The friendliest, high quality science and math community on the planet! Everyone who loves science is here!

The Effects of Torque Induced by Contrarotation

  1. Dec 1, 2007 #1
    Hi, having trouble finding detailed experimental evidence to support some conceptual illustration work I am undertaking to describe a manned orbital habitat in LEO, that can function as a long-term maintenance centre.

    A draft schematic of the current idea can be found here:

    Other images, of mostly discarded stages, are in this folder:
    .....which gives some background to what is intended.

    In essence the station supplies two inflatable garage spaces at 0G, connected by a 'storm cellar' area that is heavily shielded against radiation. This also forms an atrium that connects to a rotating 'chase tower', through airlocks, for transfer to floatways that pass through two rotating beams. These terminate in manned habitats that provide nominally 1G crew spaces at 3rpm at a diameter of 600 feet.

    What has proved to be the sticking point is whether there needs to be TWO contrarotating beams in order to cancel out any torque effects upon the the main axial structure, which is required to be at rest relative to the rotors.

    Making the assumption that one could suspend the two wheel rim bases of the rotors on magnetic tracks, for nearly friction free motion, there would still be some 'clamping' or braking effects from magnetic side pressure in the rim channel walls.

    So in this case, a single rotor, in theory, could impart torque to the main axial cylinder and cause it drag around with it even at zero gee?

    Another issue is whether beam rotors would impart wobble, or precession, to the whole station, so one may be restricted to using a full circumference wheel rim habitat for smooth motion.

    The rotors are not motorised, and set in motion by Microwave Electrothermal Thrusters (METs) at the beam ends. One would expect that momentum would need to be topped up regularly to counteract magnetic drag from the suspension.

    All the comparative technology analogies seem to involve fluid dynamics and will not apply in this circumstance (helicopters, submarines, windmills).

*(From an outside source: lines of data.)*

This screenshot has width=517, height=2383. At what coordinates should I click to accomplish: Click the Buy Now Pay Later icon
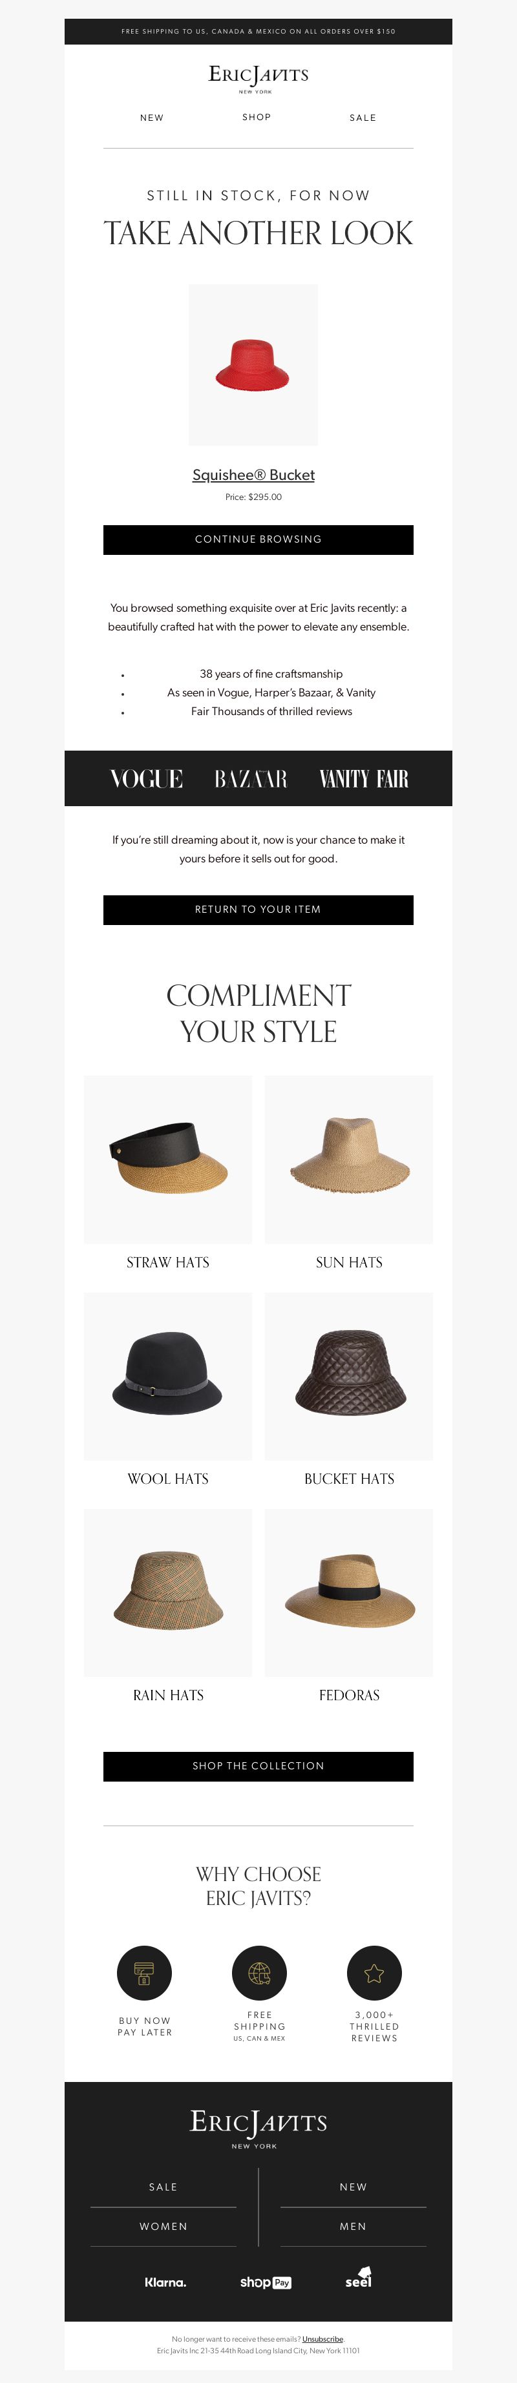coord(144,1973)
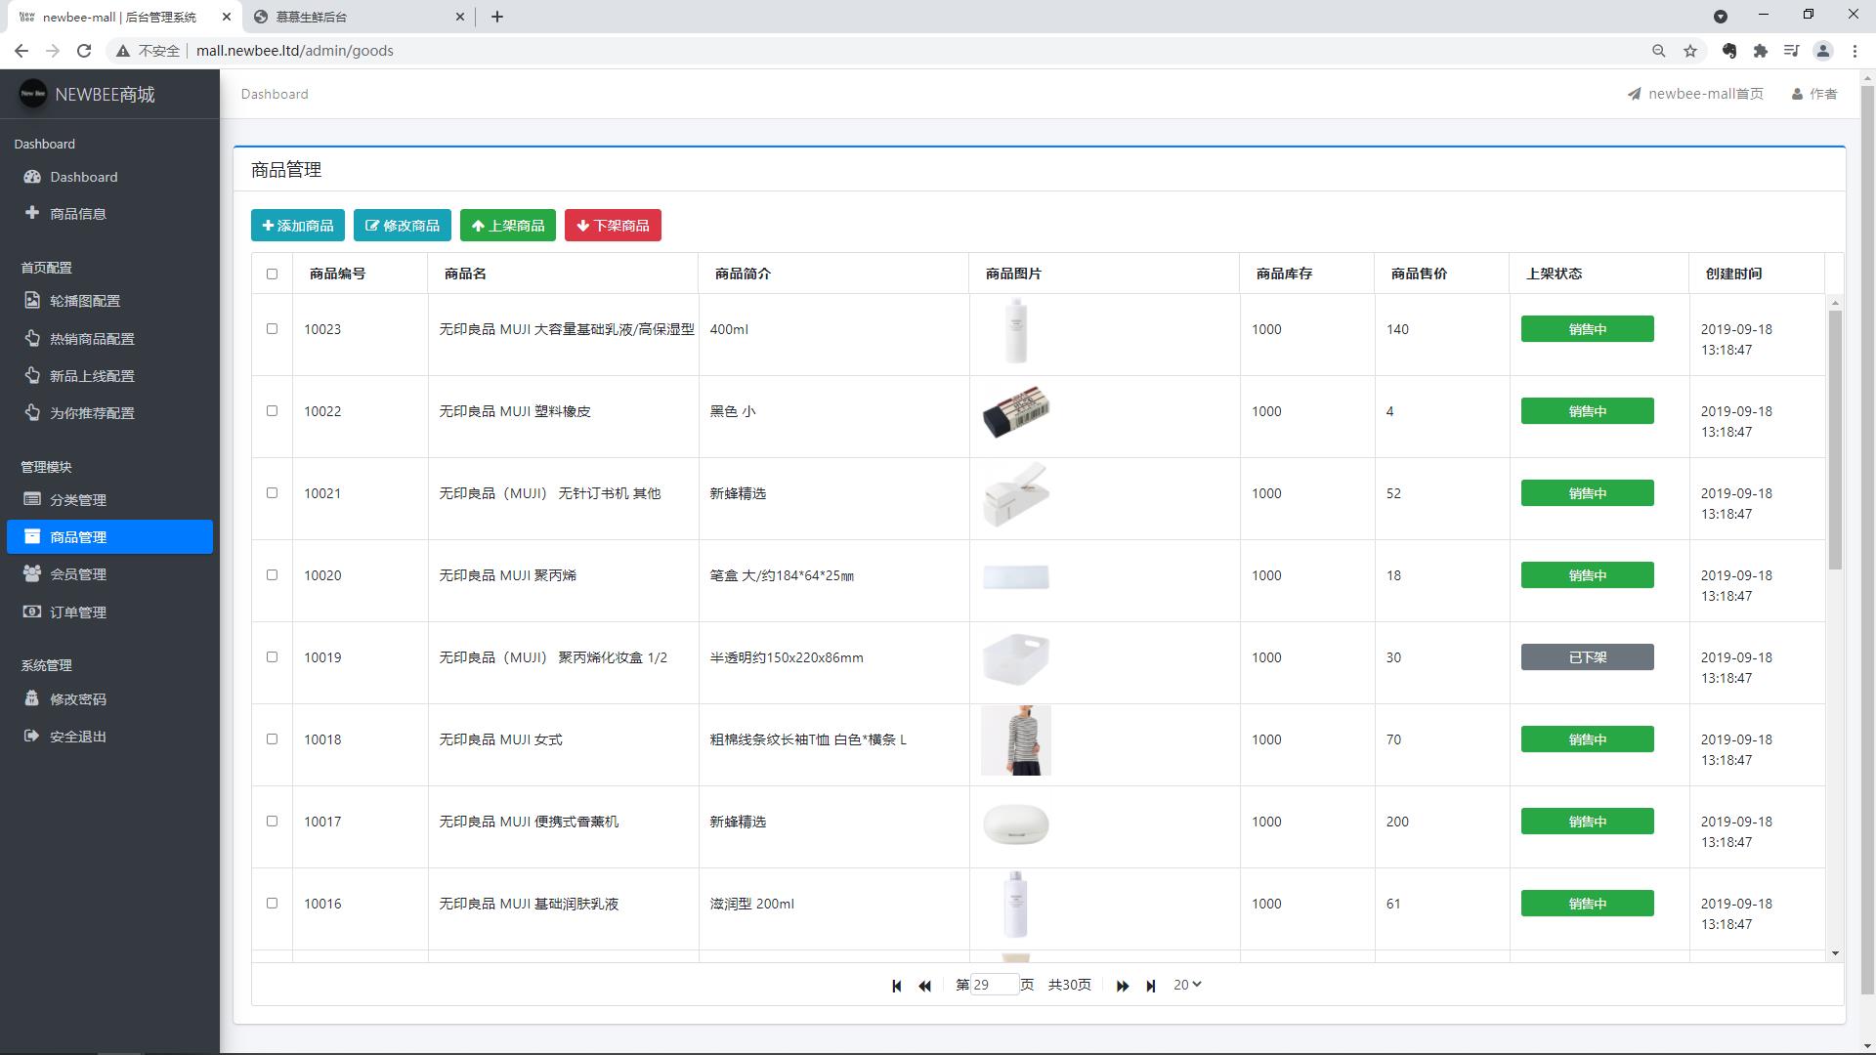Click 已下架 status button for product 10019

coord(1588,657)
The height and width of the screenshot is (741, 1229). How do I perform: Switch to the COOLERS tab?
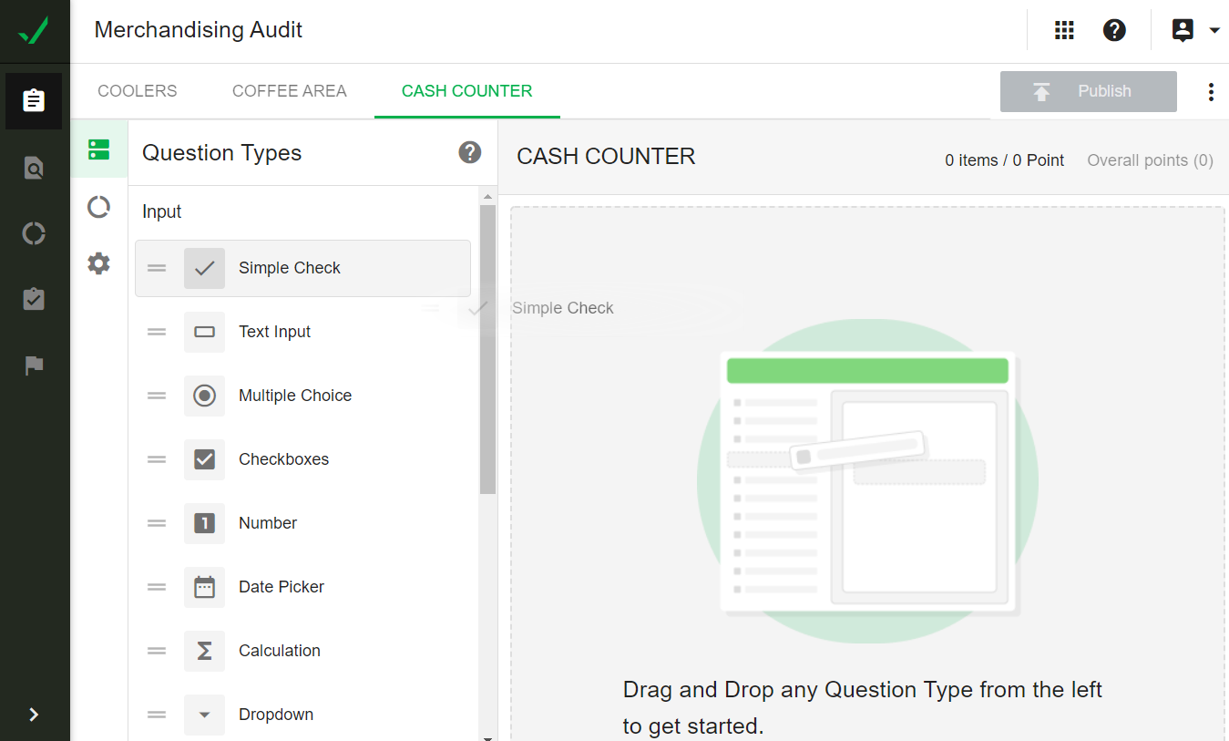pyautogui.click(x=138, y=91)
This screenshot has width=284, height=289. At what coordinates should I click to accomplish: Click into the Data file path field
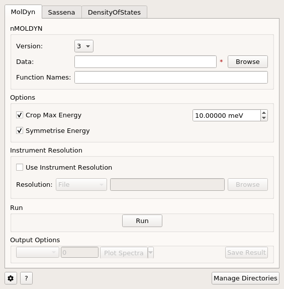[x=145, y=62]
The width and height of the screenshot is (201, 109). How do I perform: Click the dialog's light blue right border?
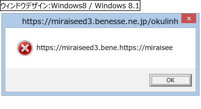click(197, 60)
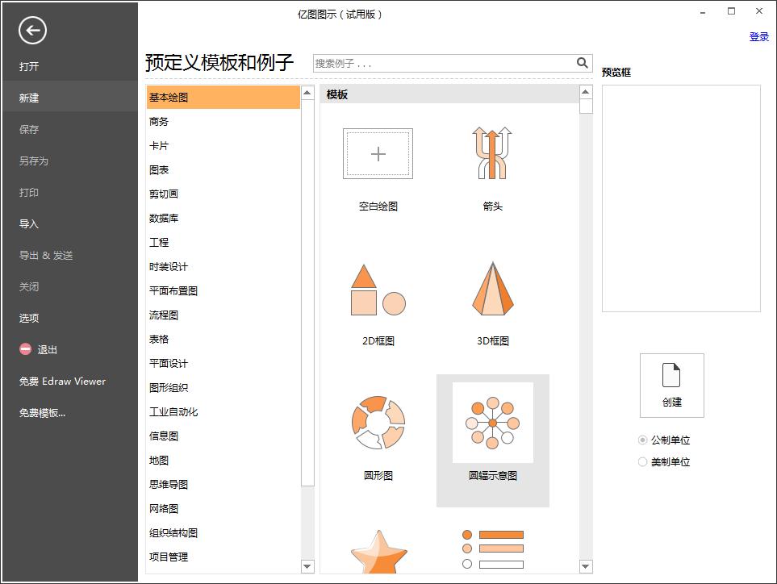
Task: Select the 公制单位 radio button
Action: click(x=639, y=440)
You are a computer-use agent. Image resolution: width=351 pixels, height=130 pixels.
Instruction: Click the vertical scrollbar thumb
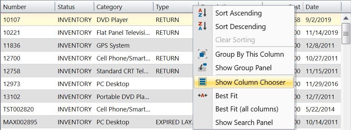(x=346, y=34)
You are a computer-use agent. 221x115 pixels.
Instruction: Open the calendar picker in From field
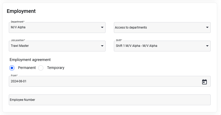click(x=204, y=82)
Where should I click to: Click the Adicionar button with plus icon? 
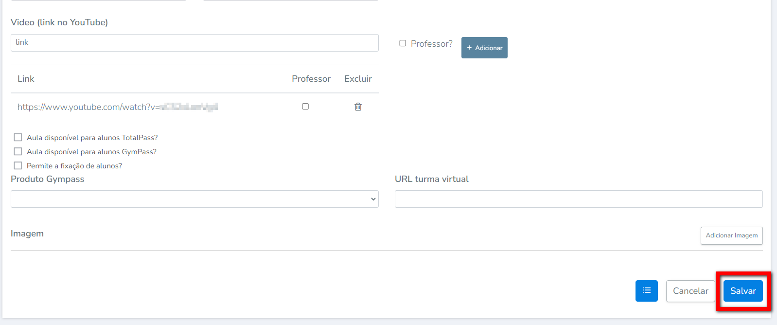484,48
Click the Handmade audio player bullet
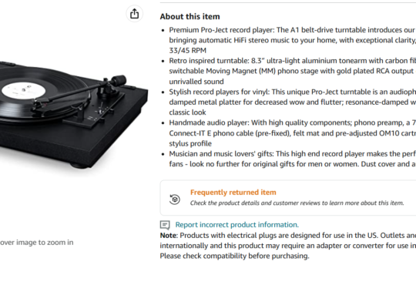This screenshot has height=285, width=416. point(293,133)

    The purpose of such a station is to provide for exchange of goods and supplies between Earth and LEO, as well as incoming raw materials derived from mining Near Earth Asteroids (metals, water, gases, chemical precursors).

    It includes a requirement to house various powered equipment while maintenance is carried out. This includes small ferries, ore hoppers, and MET powered tug-like vehicles belonging to a mining concern. The centripetally decoupled zero gee core space is an important asset here.

    I try to incorporate a sound foundation into all my illustration work, and I would be most interested in any professional comment on the physics involved here, and the likely outcomes of the alternatives posed.

    Jan Kaliciak
  2. jcsd
  3. Dec 1, 2007 #2


    User Avatar
    Gold Member

    Welcome to PF, Jan.
    I love technical illustrations, espcially some of White's and Boris' stuff.
    Unfortunately, I'm not suitably equipped at the moment to make a suggestion. (Sobriety might help, sometime in the future.)
    What I'm wondering about initially is why you want to magnetically couple the counter-rotating parts. This thing is in free-fall, so you don't actually need any kind of bearings. It your feel obliged to use them, why not air-bearings in a sealed environment. No drag involved either way.
  4. Dec 1, 2007 #3
    Not So Much a Bearing as a Locator

    Thanks for your reply, Danger.

    The problem arises from keeping the axis of this station still, while maintaining the rotation of the beams. To prevent wobble in the rotation, some kind of lateral guide holds the rotor in place on the axial cylinder, while it has to be kept from impacting or grinding on the cylinder itself.

    Hence the magnetic suspension.

    A similar application is shown in its more finished state in this folder:

    (I thought you also might appreciate the illustrations!)

    In this case the whole vehicle rotates to maintain 1G at the periphery. It is of a comparable diameter to the station, but has no separately moving parts for better reliability on long transits from NEAs to LEO.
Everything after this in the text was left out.